A settlement was approved in Charleston County court Wednesday, resolving the zoning rule dispute that started in November. No money will change hands, and the mural won't have to be painted over.

It began because the town's zoning rules made no distinction between business signs and art. 

"Anything that attracts the attention of anybody is a sign," Mount Pleasant Zoning Administrator Kent Prause said at a hearing in December, after Moe's franchise owner Cary Chastain appealed the zoning violation Prause issued.

The restaurant on Houston Northcutt Boulevard narrowly lost the appeal to the town's Board of Zoning Appeals, on a 4-3 vote.

At that hearing, Board of Zoning Appeals Chairman Mason Smith warned that if the Moe's mural were allowed to stay then "anybody who wanted to could go on the side of a building and paint anything they want, of any size they want. Is that what we want for our town?"

The BOZA decision, upholding Prause's ruling on the mural, left no option for the town or the restaurant but to resolve the dispute in the Court of Common Pleas.

"I never really had a problem with the mural," Mayor Linda Page said Wednesday.

While the Moe's case remained unsettled, Town Council in April changed the zoning rules to allow some murals. The Moe's mural violated the old zoning rules, but would not violate the new ones.

Trenholm Walker, a lawyer representing Chastain's company, said the mural does not promote the restaurant.

"They're just heads," Walker said. "They're not eating burritos."

Recently, the mural at Moe's became one of the "offbeat tourist attractions" listed by the online guide RoadsideAmerica.com. The mural was painted by internationally-known Portuguese artist Sergio Odeith.

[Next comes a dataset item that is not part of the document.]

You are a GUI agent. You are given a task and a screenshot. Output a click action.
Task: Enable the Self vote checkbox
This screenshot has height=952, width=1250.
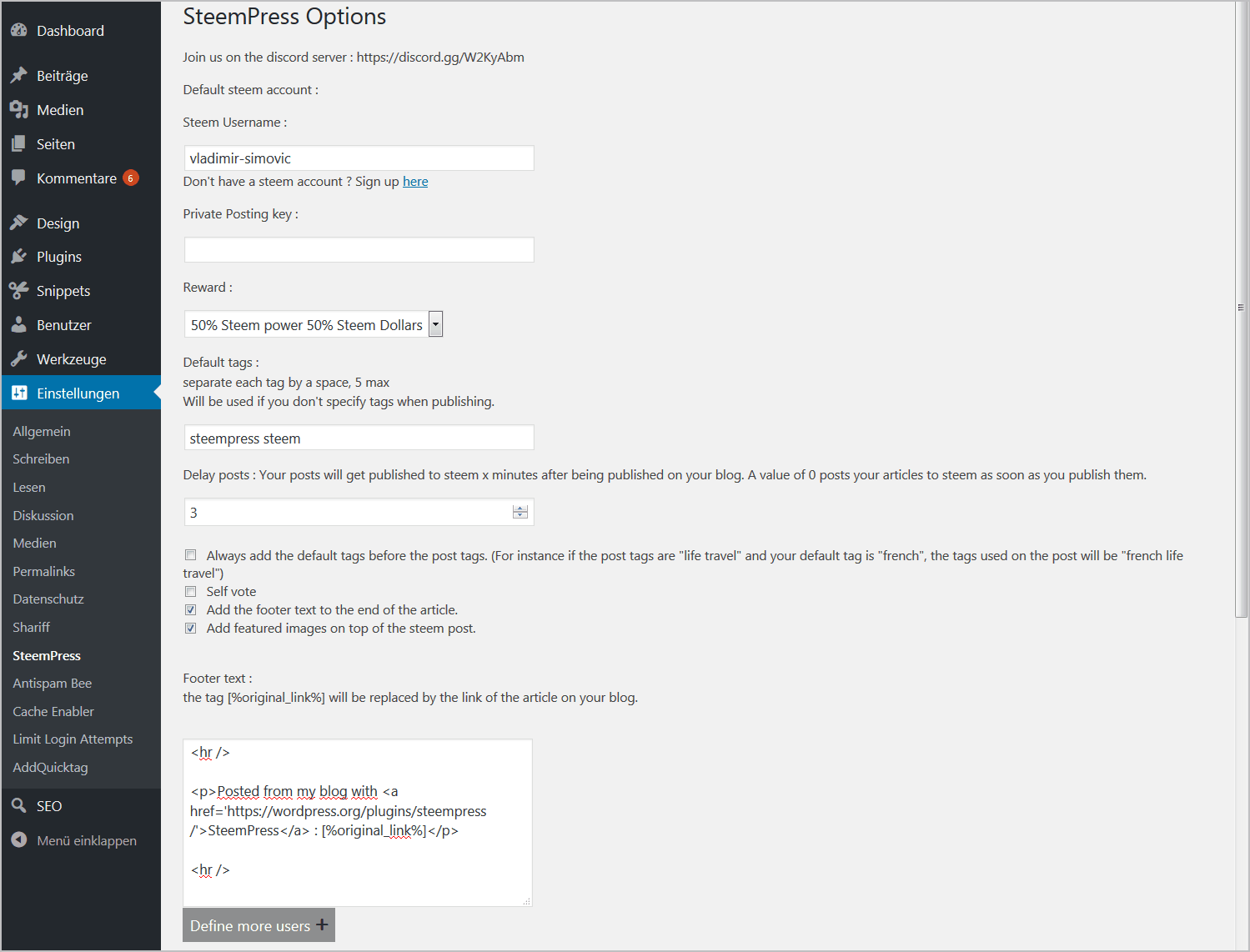[x=191, y=591]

In December, Prause argued the famous three figures portrayed in the mural — John Lennon, Al Capone and Marilyn Monroe — were connected to the restaurant brand, because Moe's is an acronym for "musicians, outlaws and entertainers." Chastain said he had the mural painted because he thought the side of the restaurant's building was unattractive, and it wasn't tied to a marketing effort.

Following the settlement approved Wednesday, Page said: "I think the bottom line was, as long as Lennon isn’t holding a burrito, it’s alright."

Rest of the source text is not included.